Restaurant Beatrice, named after Carpenter’s grandmother, is an homage to her resourcefulness and the respect with which she treated nature’s bounty. It was a non-negotiable that the restaurant be run the way Beatrice herself would likely do it.

“I really wanted to honor my grandmother and everything she has done,” Carpenter said.

Hanh Ho, a partner in Restaurant Beatrice, said the path to B Corp Certification was arduous but made easier by a handful of organizations that lent a hand during the process like the James Beard Foundation, the Louisiana Travel Association and Dallas College.

There were times when they thought they wouldn’t achieve the certification, Ho said, but they pushed through out of a sense of obligation to the restaurant industry as a whole.

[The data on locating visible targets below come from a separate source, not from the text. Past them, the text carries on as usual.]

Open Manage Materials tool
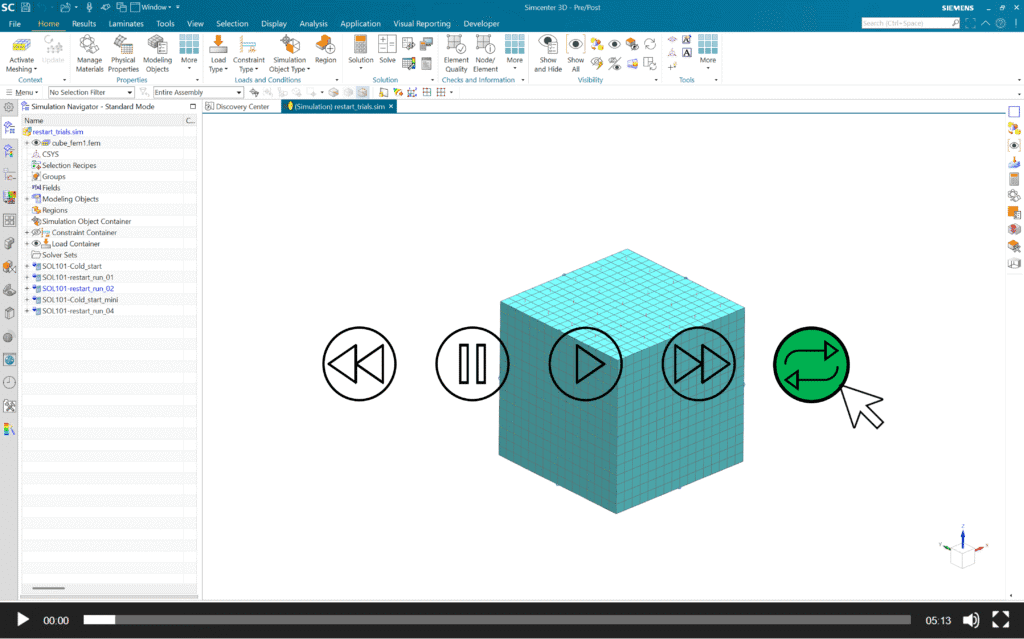Viewport: 1024px width, 639px height. pos(89,46)
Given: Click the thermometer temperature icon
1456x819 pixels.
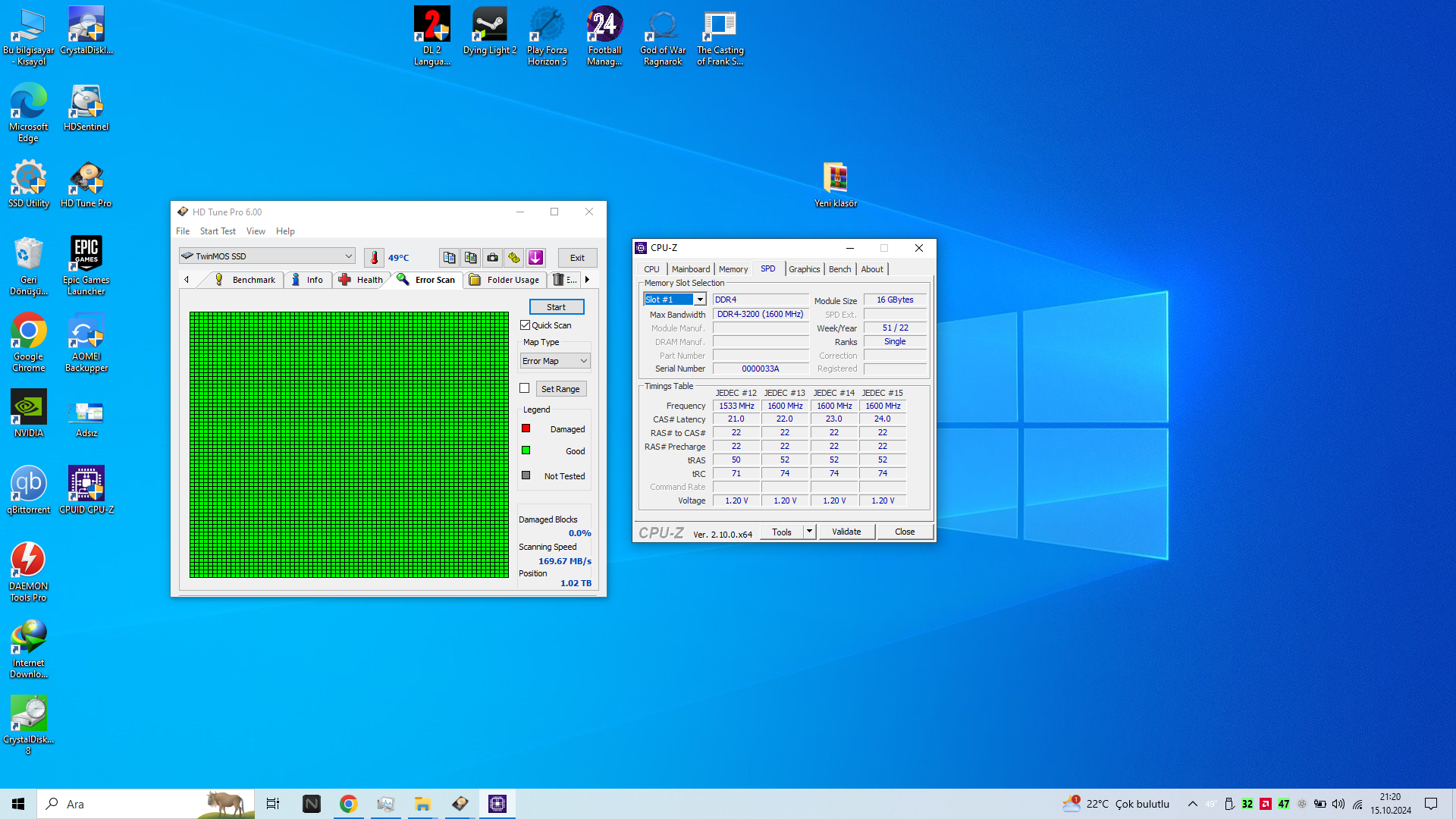Looking at the screenshot, I should click(x=374, y=258).
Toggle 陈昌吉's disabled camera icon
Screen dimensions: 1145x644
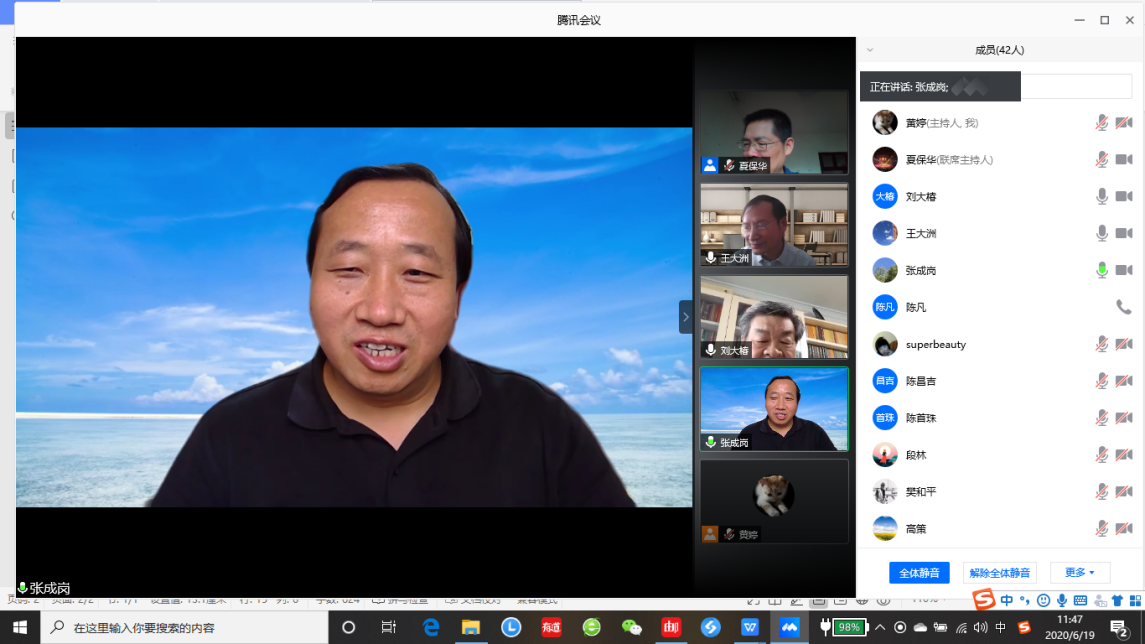coord(1124,382)
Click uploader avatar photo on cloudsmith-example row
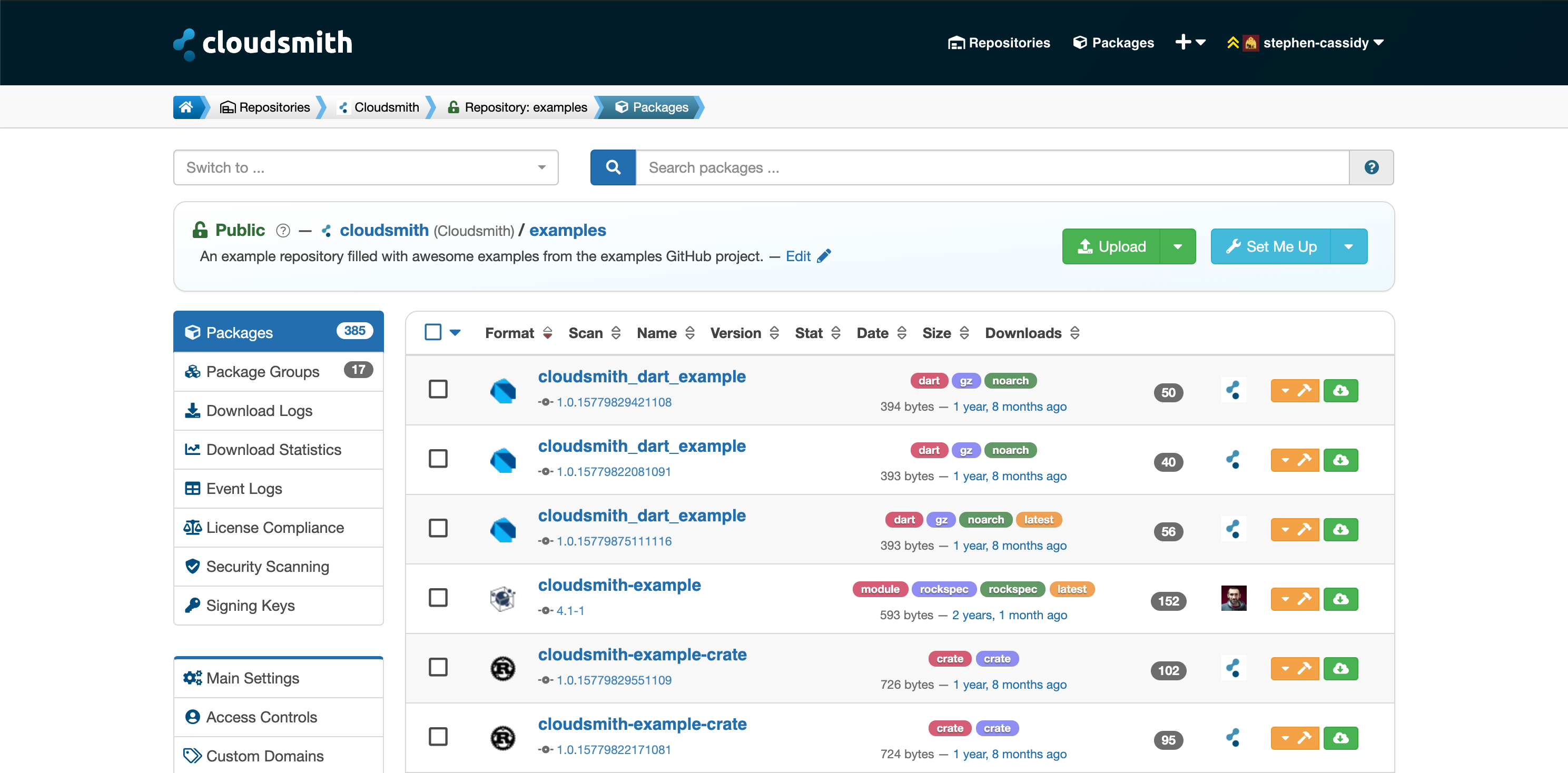 click(x=1233, y=599)
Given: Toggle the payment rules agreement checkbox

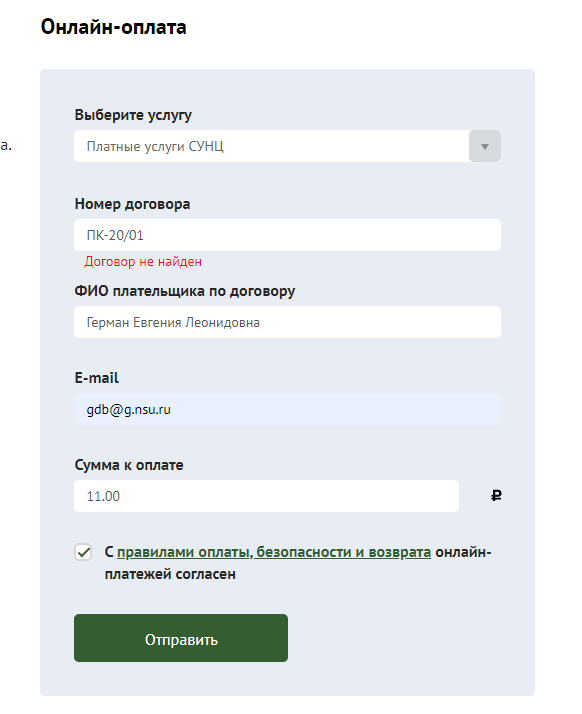Looking at the screenshot, I should [x=83, y=552].
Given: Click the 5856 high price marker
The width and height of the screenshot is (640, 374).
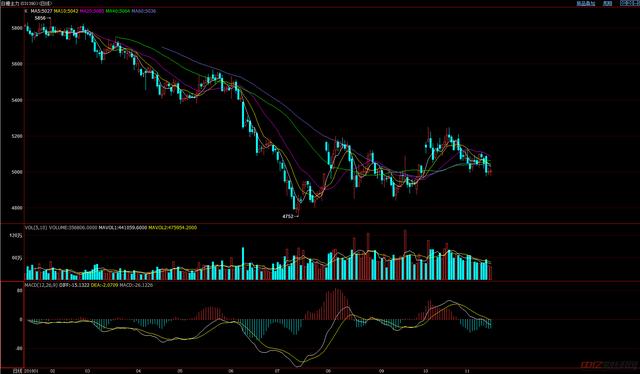Looking at the screenshot, I should pos(40,18).
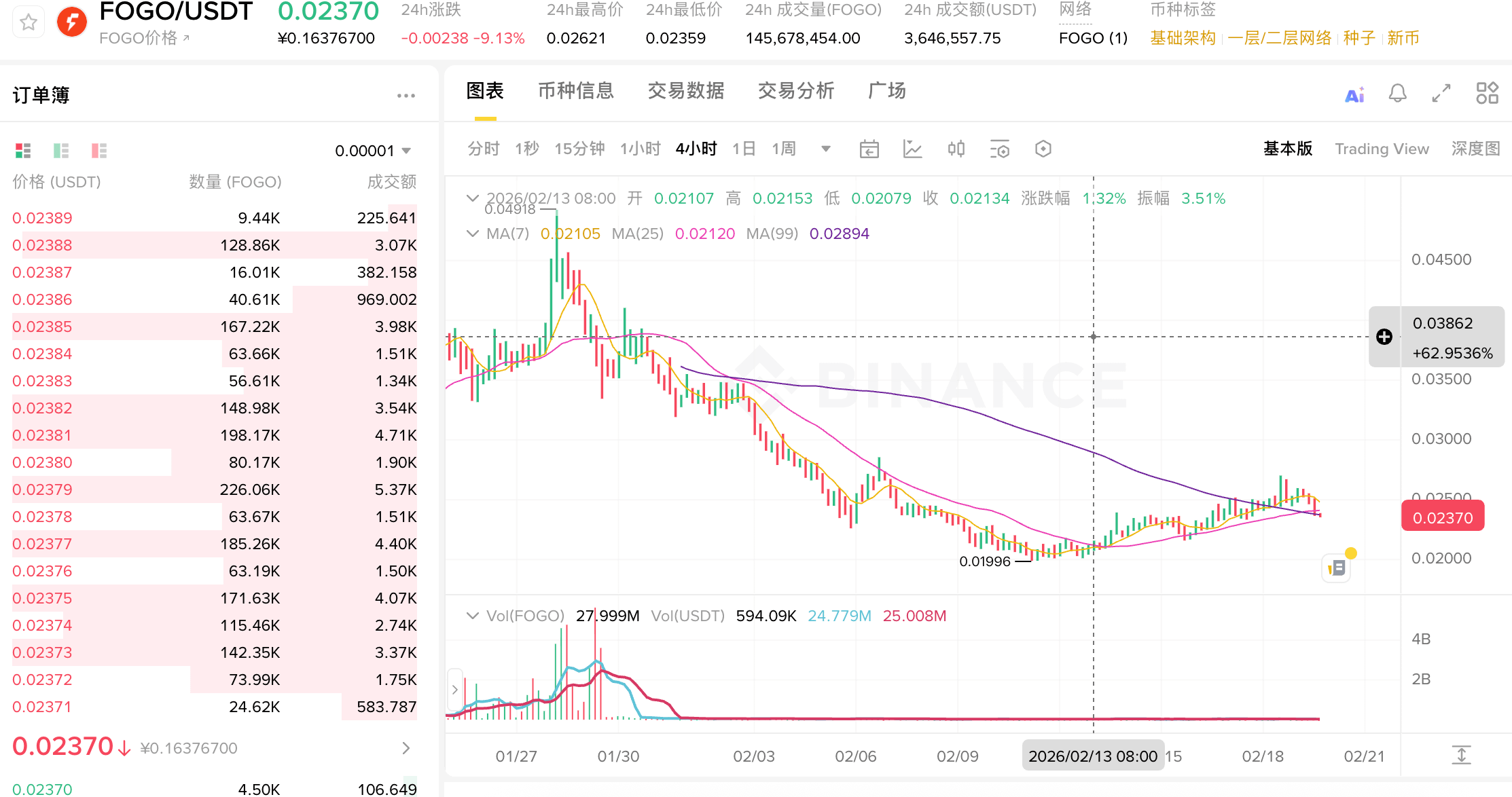Open the 交易数据 tab
Image resolution: width=1512 pixels, height=797 pixels.
click(x=685, y=90)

“We’ve moved a couple of boulders, we hope, so that other people can do this, too,” Ho said. “When you get into the restaurant industry, you inherit the culinary world and its problems. This work is about a responsibility we have toward the future. It’s about a problem we’re choosing to not ignore.”

Both Carpenter and Ho hope to see more restaurants pursue environmentally conscious operations, and they hope to be a resource for those who embark on the journey.

“Sometimes you think greatness is something giant and it’s immediately profound, but sometimes greatness is separating your trash and choosing to compost,” said Ho. “Sometimes it’s a bunch of small menial tasks that no one wants to do.”